ACTION ITEM |
Where a line below carries the word "agent", include it in the count, then give the count alone.

[Pixel coordinate grounding data]
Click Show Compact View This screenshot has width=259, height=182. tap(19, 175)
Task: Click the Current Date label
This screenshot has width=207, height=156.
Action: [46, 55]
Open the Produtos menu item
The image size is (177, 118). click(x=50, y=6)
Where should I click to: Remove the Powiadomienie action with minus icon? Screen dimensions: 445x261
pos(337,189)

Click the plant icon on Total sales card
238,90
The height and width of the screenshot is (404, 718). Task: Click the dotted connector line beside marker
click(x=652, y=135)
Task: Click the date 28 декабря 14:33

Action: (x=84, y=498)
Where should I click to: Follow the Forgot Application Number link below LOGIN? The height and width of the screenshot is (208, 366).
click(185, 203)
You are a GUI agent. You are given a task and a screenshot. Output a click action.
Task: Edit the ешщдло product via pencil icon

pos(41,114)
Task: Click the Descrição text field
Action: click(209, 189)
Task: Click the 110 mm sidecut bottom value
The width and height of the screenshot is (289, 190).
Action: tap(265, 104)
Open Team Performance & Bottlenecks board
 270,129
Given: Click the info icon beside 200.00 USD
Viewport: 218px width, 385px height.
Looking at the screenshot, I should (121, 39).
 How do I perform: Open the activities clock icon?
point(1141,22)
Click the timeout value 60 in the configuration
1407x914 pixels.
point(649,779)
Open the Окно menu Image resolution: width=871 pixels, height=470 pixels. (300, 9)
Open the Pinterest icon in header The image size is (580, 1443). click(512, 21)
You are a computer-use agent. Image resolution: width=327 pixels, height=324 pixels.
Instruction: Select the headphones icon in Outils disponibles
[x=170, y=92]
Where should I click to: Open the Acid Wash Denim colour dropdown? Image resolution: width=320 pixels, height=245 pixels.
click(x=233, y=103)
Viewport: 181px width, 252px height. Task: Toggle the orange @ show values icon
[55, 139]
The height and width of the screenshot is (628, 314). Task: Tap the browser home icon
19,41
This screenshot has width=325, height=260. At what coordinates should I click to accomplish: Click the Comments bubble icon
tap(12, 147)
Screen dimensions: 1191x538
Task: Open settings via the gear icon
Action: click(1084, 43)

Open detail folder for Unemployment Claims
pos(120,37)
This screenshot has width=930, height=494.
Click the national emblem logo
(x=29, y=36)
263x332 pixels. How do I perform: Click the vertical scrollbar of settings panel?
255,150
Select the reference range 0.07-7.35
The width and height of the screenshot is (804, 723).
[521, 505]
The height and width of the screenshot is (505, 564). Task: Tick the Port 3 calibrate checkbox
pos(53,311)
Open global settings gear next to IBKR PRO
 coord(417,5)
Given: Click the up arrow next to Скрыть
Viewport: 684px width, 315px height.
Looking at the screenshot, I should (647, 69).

RESULT FOR THIS TASK |
2